Continuer à utiliser la carte pour régler les dépenses courantes du défunt, même avec les meilleures intentions du monde, ne change rien à la situation. Au décès du titulaire, la procuration s'éteint automatiquement, et toute opération effectuée après le décès par le mandataire est juridiquement irrégulière, même s'il n'était pas au courant du décès.
Dans les cas les plus lourds, un juriste spécialisé en droit des successions rappelle que ce type d'usage peut même être qualifié d'abus de confiance. Utiliser une procuration après le décès du titulaire peut être qualifié d'abus de confiance, voire de recel successoral si les sommes retirées ne sont pas restituées aux héritiers.
Procuration, mandat de protection future, habilitation familiale : trois outils, trois usages
La procuration bancaire classique reste utile pour gérer le quotidien pendant une hospitalisation ou une perte d'autonomie temporaire. Elle ne survit simplement jamais au décès du titulaire, quelle que soit la bonne foi de celui qui l'utilise.
Le mandat de protection future, lui, se prépare à l'avance et prend le relais si le parent perd durablement sa capacité à gérer ses affaires. L'habilitation familiale, validée par un juge, permet à un ou plusieurs proches d'agir légalement au nom d'un parent devenu incapable de le faire seul.
Ces deux derniers dispositifs organisent une gestion encadrée, sans passer par le prêt discret d'une carte bancaire qui n'a jamais été prévue pour ça.
Les frais bancaires de succession, eux, ont changé depuis 2025
Autre évolution à connaître pour l'aidant qui devra un jour clôturer les comptes d'un parent. La loi du 13 mai 2025 a instauré un plafonnement des frais bancaires sur succession ainsi que des cas d'exonération.
Concrètement, depuis le 13 novembre 2025, les établissements ne peuvent pas facturer plus de 1 % du montant total des soldes des comptes et de la valorisation des produits d'épargne détenus par le défunt.

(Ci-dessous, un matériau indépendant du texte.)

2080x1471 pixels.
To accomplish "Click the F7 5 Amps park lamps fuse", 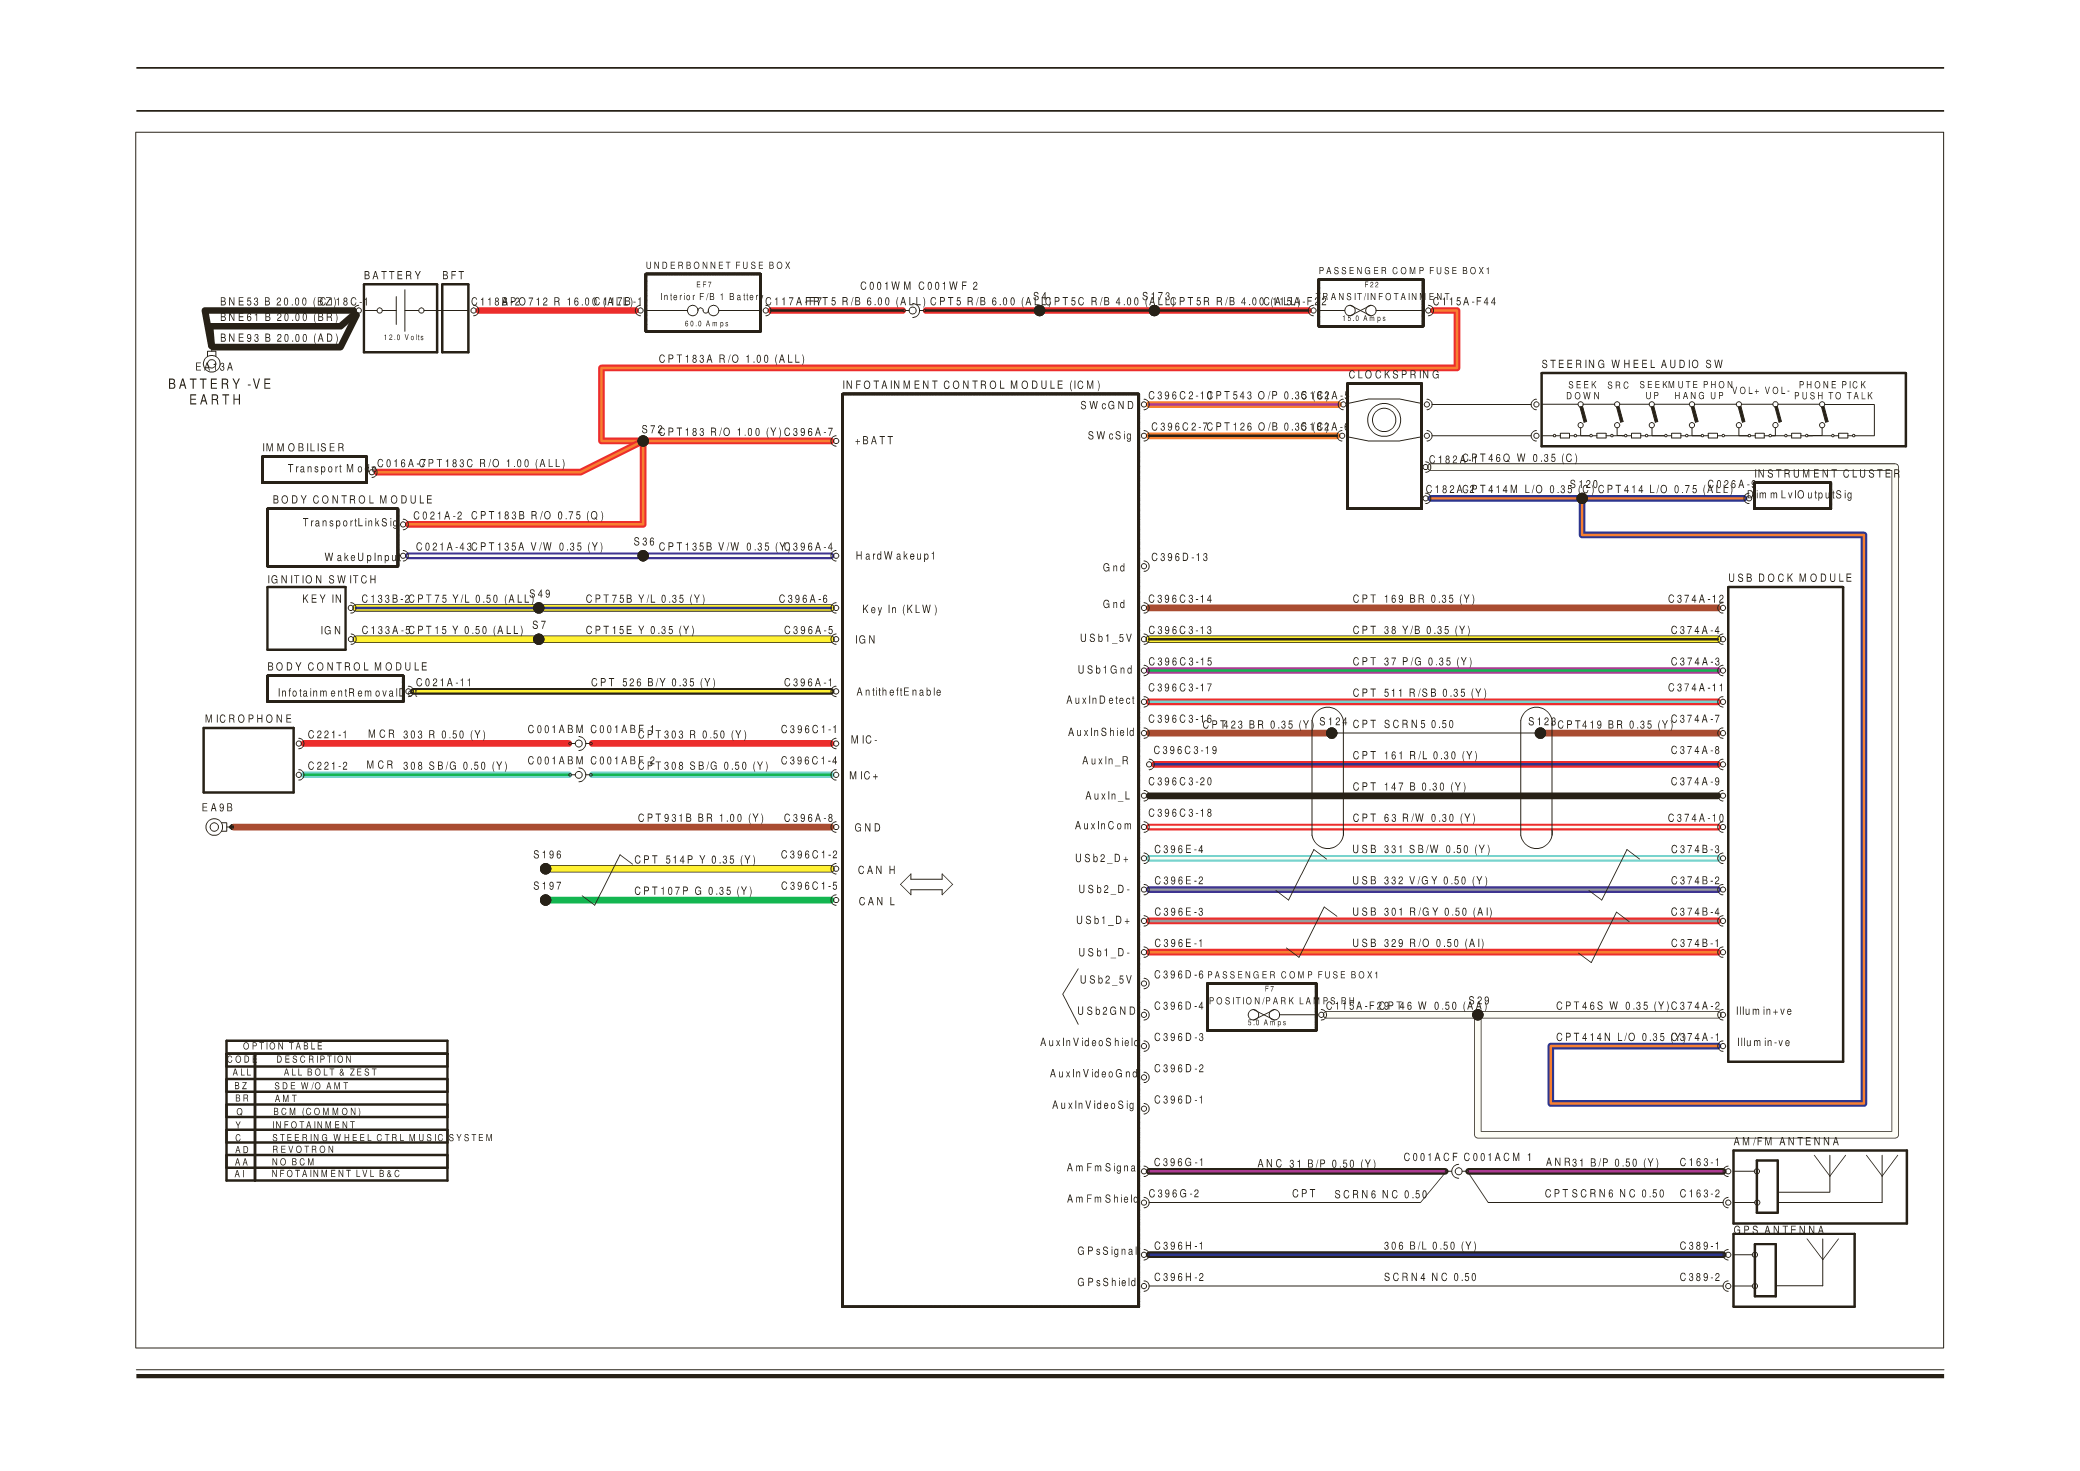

Un plafond en euros complète ce pourcentage, revalorisé chaque année pour suivre l'inflation. De quoi limiter les mauvaises surprises au moment où l'on découvre déjà le montant réel de ce qu'il reste à régler.
Depuis ce samedi de juin, je garde le double de chaque ticket de caisse et je note la date sur mon téléphone, par simple habitude prise après coup. Ma sœur, elle, a préféré demander une procuration en bonne et due forme dès la semaine suivante, histoire de ne plus dépendre d'un code de carte griffonné sur un post-it.